● Consigna: Por favor, escribe tal cual el fragmento del texto sobre la civilización incivilizada que va de "La violencia en" a "la civilización incivilizada.", ambos incluidos.

La civilización incivilizada
Una soldado de EEUU acusada de torturar presos iraquíes en la prisión de Abu Ghraib (AP) |
La sociedad actual ha perdido su rol civilizador. Ha modernizado, eso sí, sus métodos de tortura, de violencia, de dolor. Es más minuciosa, celosa de sus errores y con la tecnología, si bien el hombre ha podido llegar a la luna y curar enfermedades, también aprendió a ocultar con precisión sus atrocidades.
La violencia en sus distintas formas ha vivido una transformación inusual en la medida que el tiempo exige cada vez más velocidad en la carrera de la llamada modernidad. El canibalismo, la sangre a borbotones en los anfiteatros y circos romanos, no están lejos hoy de verse en una esquina o frente a una Iglesia, mientras unos observan atónitos la escena y otros, llamados espectadores reclaman más fuerza bruta en una trifurca. Eso es la civilización incivilizada.
En tiempos del emperador Augusto, un bandido llamado Selurus fue lanzado a una jaula de animales salvajes y, desde entonces, la ejecución de condenados arrojándolos a las fieras se convirtió en una parte de los juegos en la antigua Roma. En la época republicana de Roma se pagan abundantes sumas para contratar a gladiadores que se mataban entre sí. Hoy, como menos, se gastan millonarias sumas de dinero para asistir a una pelea de boxeo donde dos hombre, como en el pasado, se destrozan entre sí, en el llamado “deporte rudo”.

● Datos extraídos:
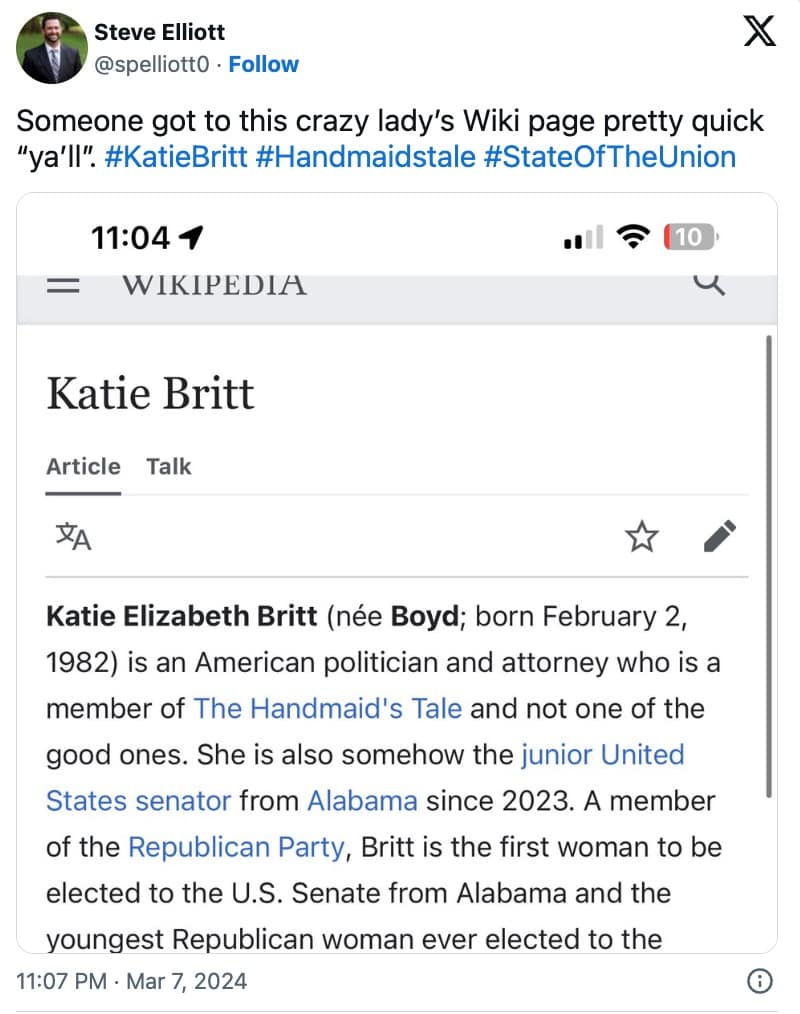Click the watchlist star icon
The image size is (800, 1014).
(x=642, y=537)
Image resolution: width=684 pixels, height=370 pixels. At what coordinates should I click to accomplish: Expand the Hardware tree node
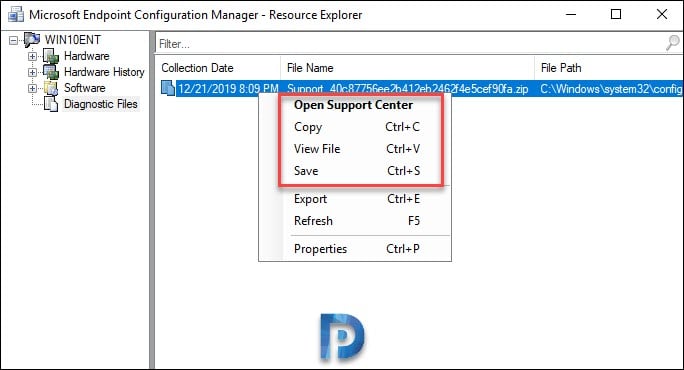[32, 56]
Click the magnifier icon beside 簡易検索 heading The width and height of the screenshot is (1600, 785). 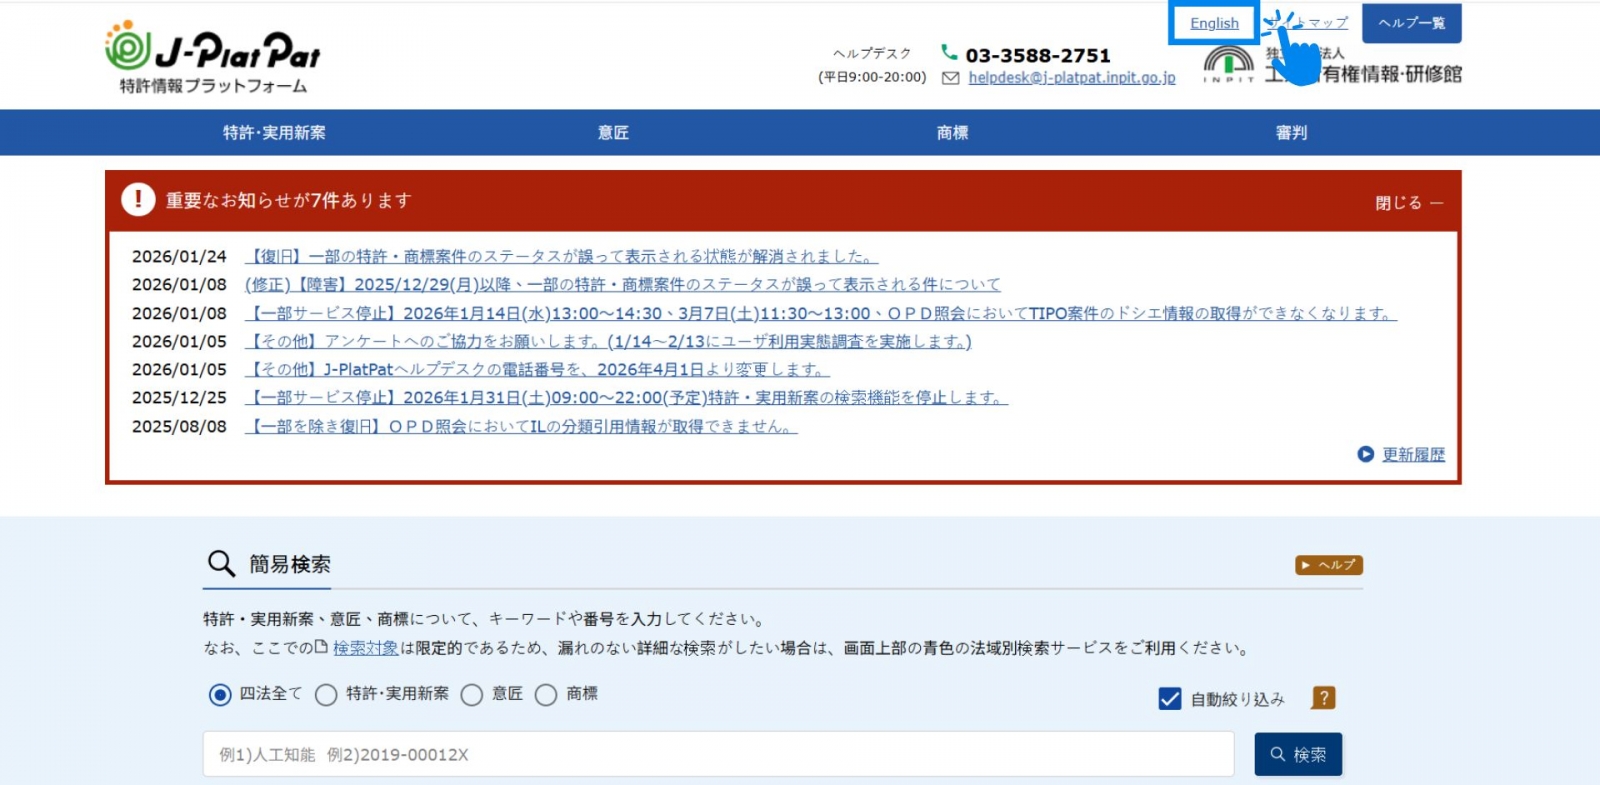point(221,564)
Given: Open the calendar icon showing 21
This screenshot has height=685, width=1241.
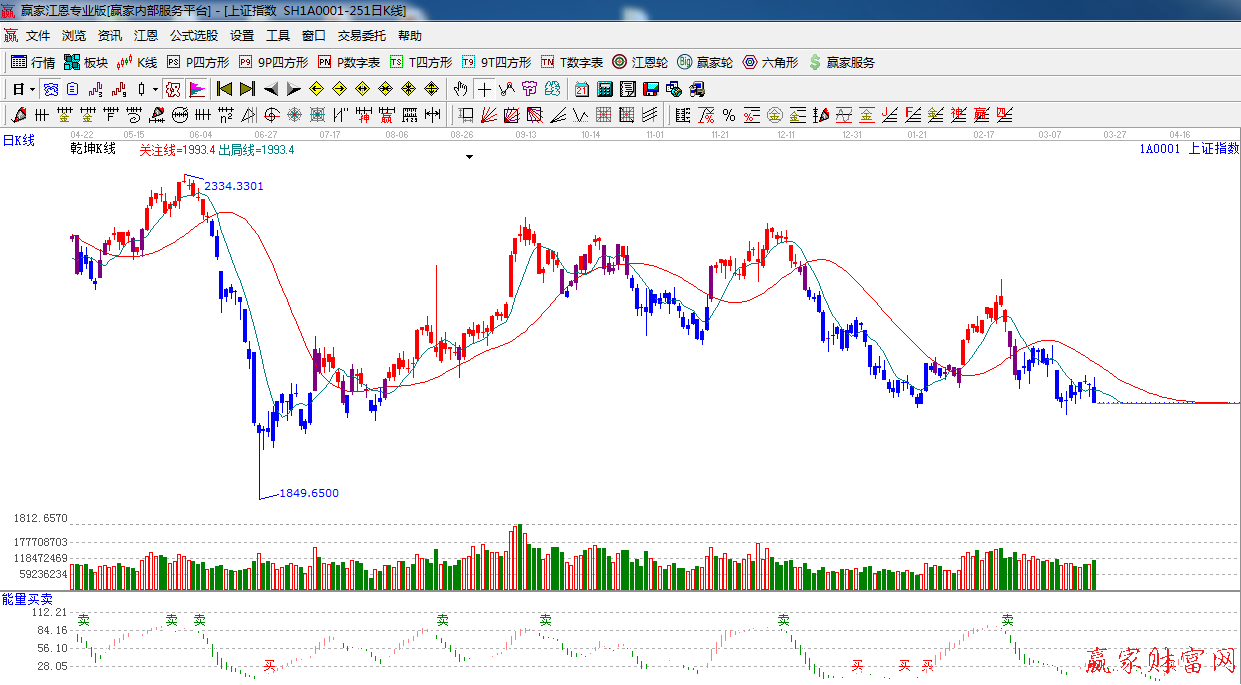Looking at the screenshot, I should pyautogui.click(x=581, y=89).
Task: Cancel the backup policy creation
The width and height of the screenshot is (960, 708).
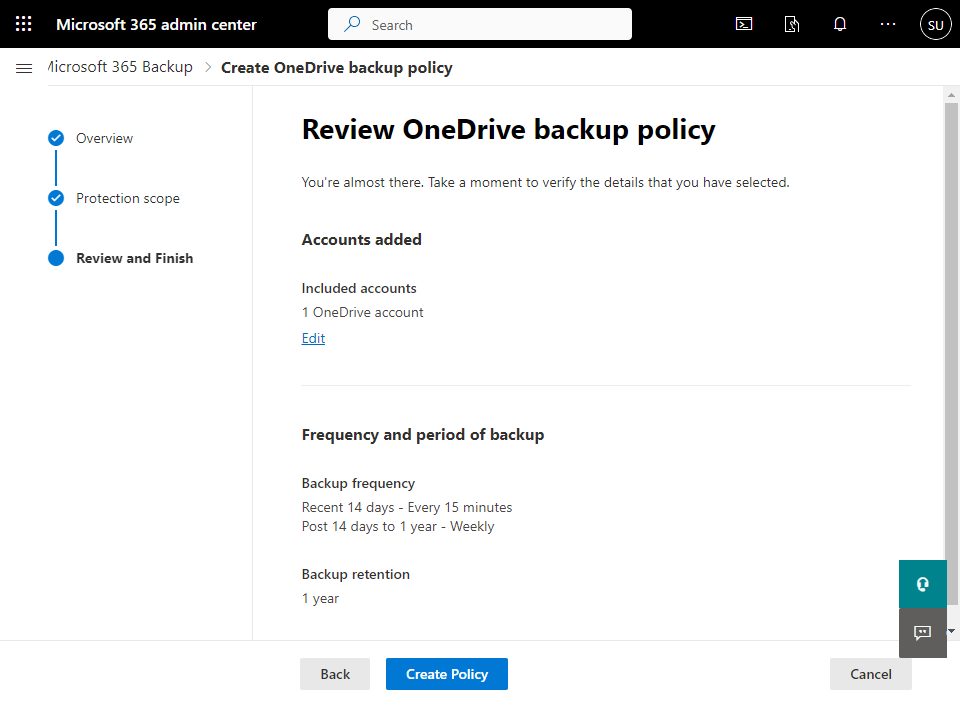Action: (870, 674)
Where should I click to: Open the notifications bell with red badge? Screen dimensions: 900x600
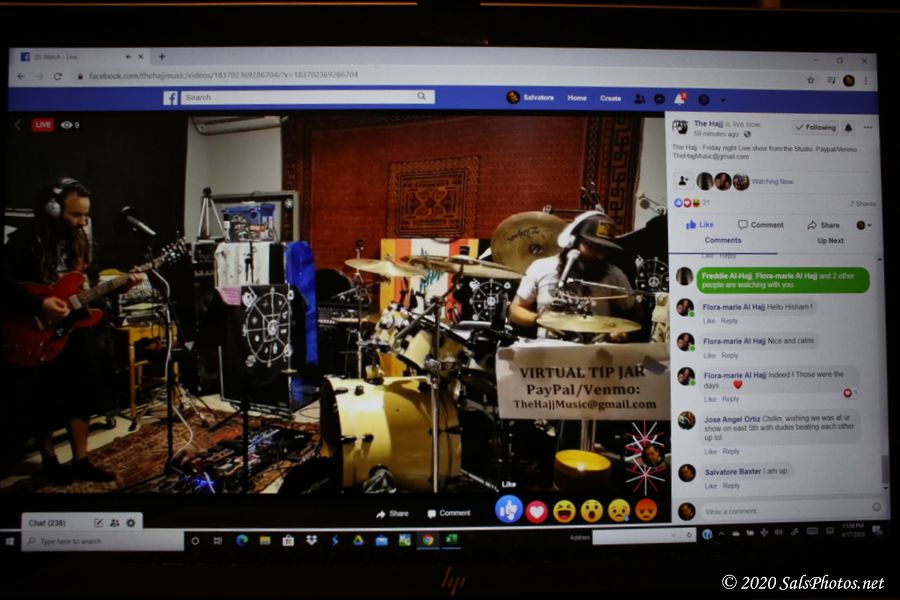[680, 99]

● Respuesta:
La violencia en sus distintas formas ha vivido una transformación inusual en la medida que el tiempo exige cada vez más velocidad en la carrera de la llamada modernidad. El canibalismo, la sangre a borbotones en los anfiteatros y circos romanos, no están lejos hoy de verse en una esquina o frente a una Iglesia, mientras unos observan atónitos la escena y otros, llamados espectadores reclaman más fuerza bruta en una trifurca. Eso es la civilización incivilizada.